Tech Director & DPO in Education | EdTech Solutions Architect | AI/API & Low-Code Integrationist | Investing Enthusiast

Category: Education

  • AWS Educate for the modern day Computer Science classroom

    AWS Educate for the modern day Computer Science classroom

    I always wondered how effectively we could utilize Cloud computing services like AWS, AZURE, and Google Cloud in an educational setting beside using it for offloading our IT Datacenter. Not long after that I was chatting with our IB Computer science teacher and learned of her challenges with implementing an Integrated Code Editor / IDE across a multi-platform environment consisting of Windows, Macs and iPads. It got me thinking and exploring in-depth into what AWS could offer, and that’s when I came across AWS Educate. However, before I dwell into AWS educate

    Firstly what is AWS?
    Amazon Web Services is the Internet and Cloud service wing of the mighty Amazon. Most basically it offers cloud computing/servers as a service or better know as Infrastructure as a service(IAAS). It also provides hundreds of other tools to develop, plan and host your scalable application ( be it a website, game, video hosting services like Netflix or anything else you can think off ), quite honestly it can be a bit overwhelming for the first-timers, but luckily for educational institutions there is a new offering from AWS called AWS educate.

    Screen Shot 2019-04-03 at 4.50.54 PM
    Four Pillars of AWS Educate

    Where Does AWS Educate fit into an educational institution?
    Once enrolled as a teacher in AWS Educate, they are granted a certain amount of free credits to deploy their virtual Lab and enroll students via an Email invite link. To make it more simple, AWS Educate comes with a prebuilt list of Six templates, each of them creating a virtual lab consisting of multiple AWS components depending on the computer science module you are teaching.

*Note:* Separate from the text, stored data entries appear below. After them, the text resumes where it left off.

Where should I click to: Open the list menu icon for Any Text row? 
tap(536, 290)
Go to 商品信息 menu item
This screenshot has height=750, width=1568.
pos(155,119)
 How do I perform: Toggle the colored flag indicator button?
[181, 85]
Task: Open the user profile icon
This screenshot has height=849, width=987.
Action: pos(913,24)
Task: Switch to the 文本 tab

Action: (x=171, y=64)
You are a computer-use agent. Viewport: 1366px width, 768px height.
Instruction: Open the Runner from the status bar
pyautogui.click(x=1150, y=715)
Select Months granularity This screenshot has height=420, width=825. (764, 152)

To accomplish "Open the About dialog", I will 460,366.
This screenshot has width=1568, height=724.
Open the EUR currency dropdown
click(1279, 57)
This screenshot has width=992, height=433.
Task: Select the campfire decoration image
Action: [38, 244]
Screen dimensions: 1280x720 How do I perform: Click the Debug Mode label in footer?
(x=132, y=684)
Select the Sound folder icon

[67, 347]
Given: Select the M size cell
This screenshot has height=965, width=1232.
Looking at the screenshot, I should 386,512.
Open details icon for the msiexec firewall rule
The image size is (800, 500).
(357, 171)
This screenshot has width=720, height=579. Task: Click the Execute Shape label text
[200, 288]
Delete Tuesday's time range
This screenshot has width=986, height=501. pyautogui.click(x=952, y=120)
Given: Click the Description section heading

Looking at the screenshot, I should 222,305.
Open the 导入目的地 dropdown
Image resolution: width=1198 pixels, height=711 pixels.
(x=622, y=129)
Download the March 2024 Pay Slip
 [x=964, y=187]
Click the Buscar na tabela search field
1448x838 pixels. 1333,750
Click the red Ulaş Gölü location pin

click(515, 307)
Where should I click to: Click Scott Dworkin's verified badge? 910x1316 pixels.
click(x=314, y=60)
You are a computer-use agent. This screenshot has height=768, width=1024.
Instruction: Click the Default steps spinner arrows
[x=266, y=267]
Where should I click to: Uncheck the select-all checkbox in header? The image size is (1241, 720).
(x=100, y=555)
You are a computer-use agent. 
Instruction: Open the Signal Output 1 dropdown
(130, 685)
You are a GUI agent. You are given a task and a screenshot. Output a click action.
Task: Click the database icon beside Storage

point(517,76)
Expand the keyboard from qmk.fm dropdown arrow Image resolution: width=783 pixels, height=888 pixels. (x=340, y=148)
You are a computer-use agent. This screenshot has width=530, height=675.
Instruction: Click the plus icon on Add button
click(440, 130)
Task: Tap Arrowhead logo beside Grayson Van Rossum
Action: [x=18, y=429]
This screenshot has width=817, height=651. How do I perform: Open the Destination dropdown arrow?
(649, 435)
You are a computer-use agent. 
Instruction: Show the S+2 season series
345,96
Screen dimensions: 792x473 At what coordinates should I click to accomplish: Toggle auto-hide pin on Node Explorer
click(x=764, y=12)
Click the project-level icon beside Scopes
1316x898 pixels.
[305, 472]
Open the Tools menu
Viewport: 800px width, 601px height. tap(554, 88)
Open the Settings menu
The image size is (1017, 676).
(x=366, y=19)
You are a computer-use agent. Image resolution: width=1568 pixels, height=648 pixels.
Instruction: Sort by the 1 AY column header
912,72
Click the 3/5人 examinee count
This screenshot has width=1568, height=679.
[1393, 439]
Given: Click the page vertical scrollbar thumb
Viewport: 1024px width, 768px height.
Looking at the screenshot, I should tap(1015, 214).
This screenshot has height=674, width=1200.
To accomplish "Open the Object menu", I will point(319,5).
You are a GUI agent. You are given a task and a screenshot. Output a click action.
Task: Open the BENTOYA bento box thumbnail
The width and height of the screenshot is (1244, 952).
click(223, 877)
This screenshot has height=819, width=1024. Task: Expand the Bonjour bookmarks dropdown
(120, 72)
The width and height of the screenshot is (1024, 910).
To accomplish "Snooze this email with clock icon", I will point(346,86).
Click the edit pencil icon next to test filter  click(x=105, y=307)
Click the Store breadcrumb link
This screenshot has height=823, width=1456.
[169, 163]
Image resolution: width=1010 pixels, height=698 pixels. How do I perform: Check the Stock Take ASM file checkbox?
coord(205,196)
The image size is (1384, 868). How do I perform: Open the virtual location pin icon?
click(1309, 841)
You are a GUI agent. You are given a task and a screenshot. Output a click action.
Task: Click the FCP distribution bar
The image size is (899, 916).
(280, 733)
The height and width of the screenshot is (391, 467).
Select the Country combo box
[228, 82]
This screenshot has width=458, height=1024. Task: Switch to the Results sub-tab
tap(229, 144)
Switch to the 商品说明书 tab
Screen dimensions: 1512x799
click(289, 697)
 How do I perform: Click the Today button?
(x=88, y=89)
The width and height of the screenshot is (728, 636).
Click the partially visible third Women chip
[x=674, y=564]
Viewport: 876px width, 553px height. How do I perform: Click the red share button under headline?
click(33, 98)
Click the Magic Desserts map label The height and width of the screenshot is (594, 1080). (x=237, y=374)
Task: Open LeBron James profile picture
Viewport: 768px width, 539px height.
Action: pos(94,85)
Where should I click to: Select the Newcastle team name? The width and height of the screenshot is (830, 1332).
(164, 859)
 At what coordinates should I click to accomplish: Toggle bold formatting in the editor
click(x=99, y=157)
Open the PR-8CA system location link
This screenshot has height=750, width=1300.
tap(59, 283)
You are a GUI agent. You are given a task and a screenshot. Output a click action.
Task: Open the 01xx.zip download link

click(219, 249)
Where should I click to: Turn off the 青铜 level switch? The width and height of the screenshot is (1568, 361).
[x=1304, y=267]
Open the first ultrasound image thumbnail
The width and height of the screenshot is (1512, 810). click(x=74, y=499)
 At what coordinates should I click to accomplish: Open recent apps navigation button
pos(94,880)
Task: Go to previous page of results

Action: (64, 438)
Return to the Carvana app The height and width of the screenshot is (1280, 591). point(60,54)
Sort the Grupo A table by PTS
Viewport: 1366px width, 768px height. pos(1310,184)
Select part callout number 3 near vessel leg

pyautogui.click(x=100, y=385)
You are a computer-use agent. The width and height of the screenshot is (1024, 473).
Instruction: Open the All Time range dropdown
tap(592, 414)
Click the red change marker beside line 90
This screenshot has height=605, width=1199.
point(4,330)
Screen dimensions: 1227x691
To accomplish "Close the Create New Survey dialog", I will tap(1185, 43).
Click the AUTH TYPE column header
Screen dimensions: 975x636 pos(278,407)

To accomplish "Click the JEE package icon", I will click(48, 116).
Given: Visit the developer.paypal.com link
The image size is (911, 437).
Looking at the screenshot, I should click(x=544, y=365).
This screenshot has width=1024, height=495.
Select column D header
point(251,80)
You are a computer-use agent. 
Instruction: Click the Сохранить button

    One of the most common use cases for IB computer science would be using the Cloud 9 template, and building scalable websites. Each of these templates enables certain services on AWS that is just enough to start building your project, without having to worry too much about managing those individual components like compute (EC2), storage(S3) and Load Balancers.

    Screen Shot 2019-04-03 at 4.43.50 PM
    Default AWS Educate Templates

    What is Cloud 9?
    Cloud 9 is a cloud-based code editor and an IDE that works with Python, Java, Ruby, HTML and much more. It is entirely cloud-based, which means no installing software on your computer or IPAD or Android, you can work with your projects anytime, anywhere and on any device.

    -It is a device agnostic ( OSX, IOS, Windows ) cloud-based IDE
    -It Works with different programming languages ( Python, C, Java, Ruby.)
    -Cloud9 allows for collaborating on coding projects between teachers and students like a   Google Doc

    Our move to a multi-platform environment for high school resulted in a device mix of OSX, Windows, and iOS, which made it hard for the teacher to ensure that the app dev environment was installed correctly on the computers let alone the iPads. AWS Cloud9 made it easy to get to the coding part straight away without the hassle of IDE installers, configurations and without worrying about backing up your work or working from another device. AWS Educate and Cloud 9 puts the ball in the teacher’s court by not having to rely on the Technology dept resources or lack thereof.

    Other Challenges that AWS Educate could address in an ever-changing world of technology especially cloud computing

    Most of the curriculum is not relevant when compared to today’s world of cloud computing, IAAS, SAAS, Virtualization. Although they do teach about the theory of computer architecture, networks, software development process/lifecycle, I feel it lacks the new age components of virtualization, containerization, network virtualization, Big data analytics, Artificial intelligence, and virtualization.

    AWS Educate gives the student a sneak peek of upcoming and future job trends. For Eg. What it means to be a full stack developer, DevOps engineer and how the job descriptions or job functions and roles have morphed from being a plain old computer programmer/engineer to a position where he/she needs to understand the complete app dev life cycle. Meaning he needs to have advanced knowledge in DataBases, Front end development, Back end development, UI.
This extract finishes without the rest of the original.